→ **WHAT TO PRODUCE**
Quote the lines from the line holding "Company (878, 72)" to the very end of the listing, exactly, and no others.

→ **MATERIAL PROVIDED**
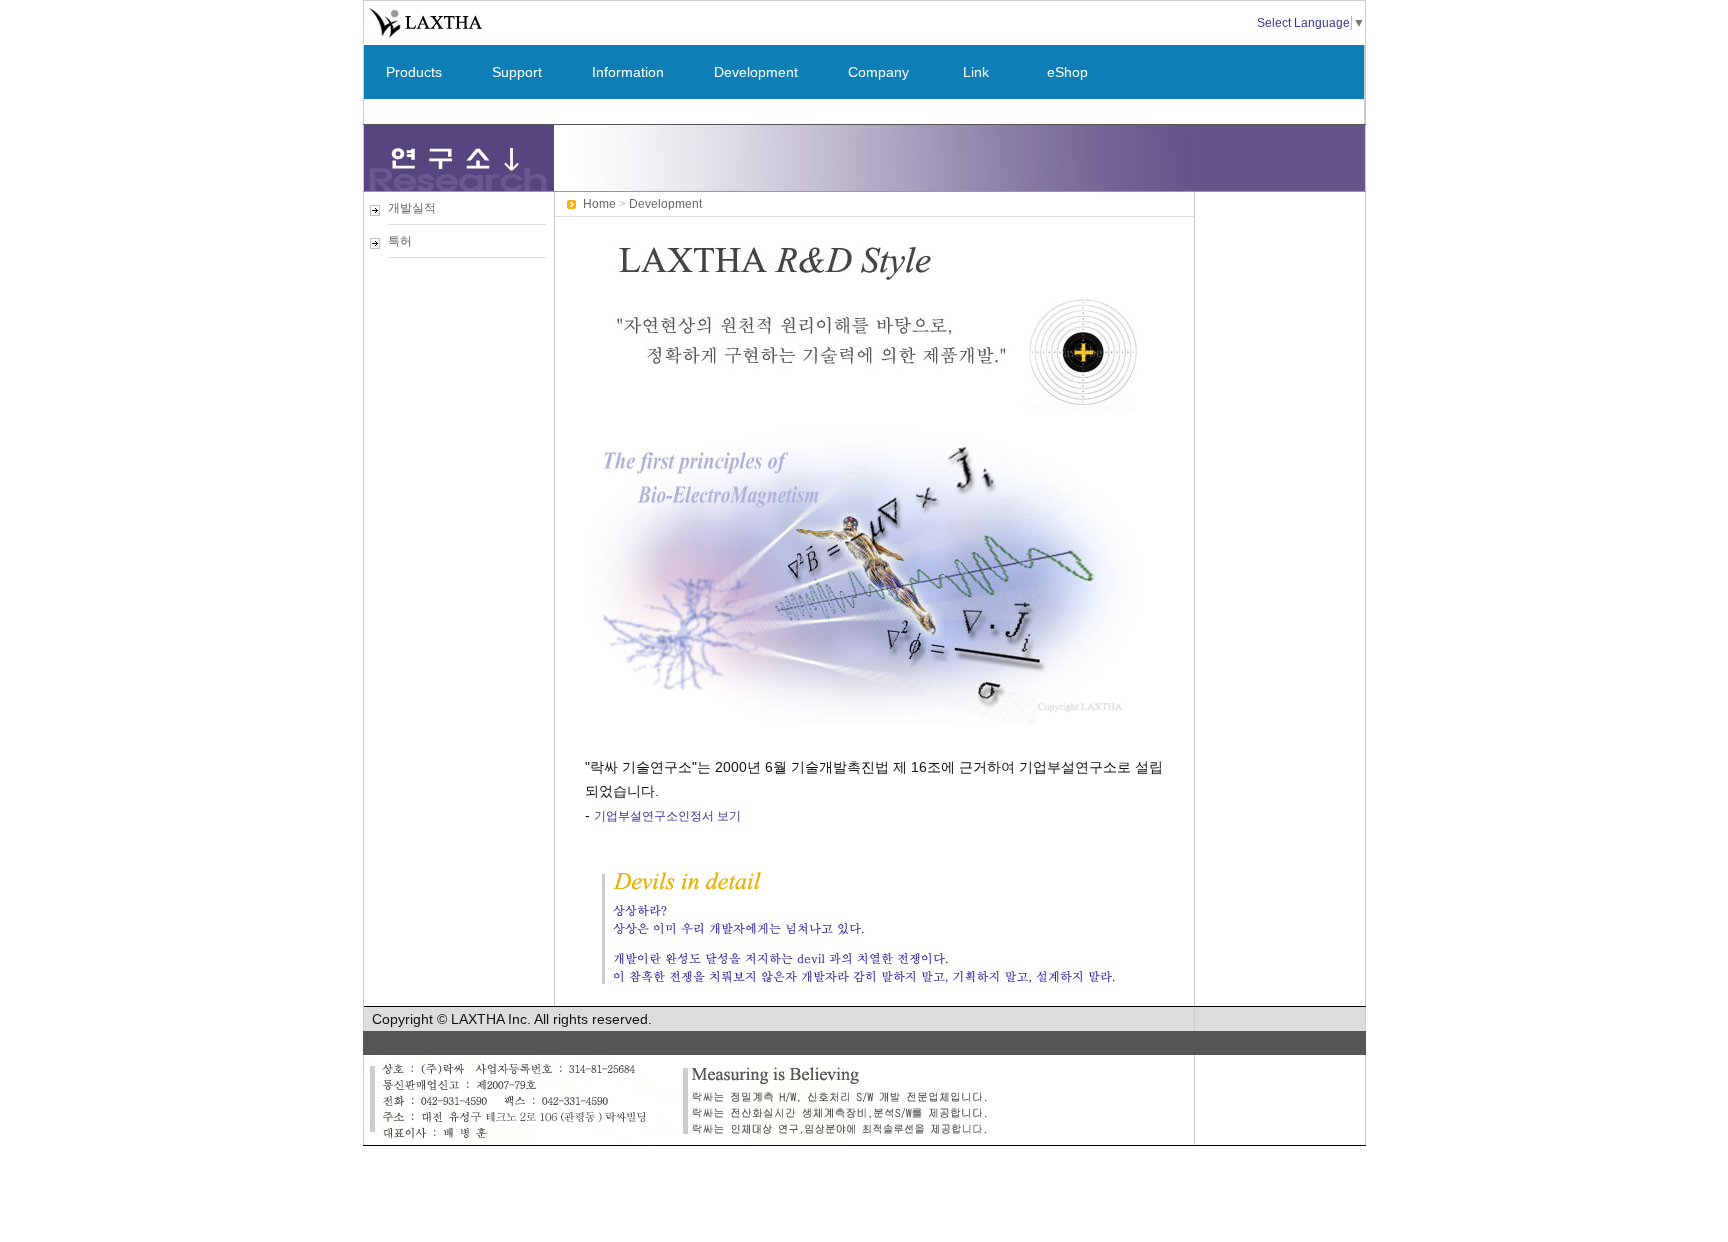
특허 (400, 241)
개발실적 (412, 208)
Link (976, 72)
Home (599, 204)
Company (878, 72)
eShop (1067, 72)
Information (628, 72)
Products (414, 72)
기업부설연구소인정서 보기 (667, 816)
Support (517, 72)
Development (756, 72)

→ **TASK SOLUTION**
Company (878, 72)
eShop (1067, 72)
Information (628, 72)
Products (414, 72)
기업부설연구소인정서 보기 (667, 816)
Support (517, 72)
Development (756, 72)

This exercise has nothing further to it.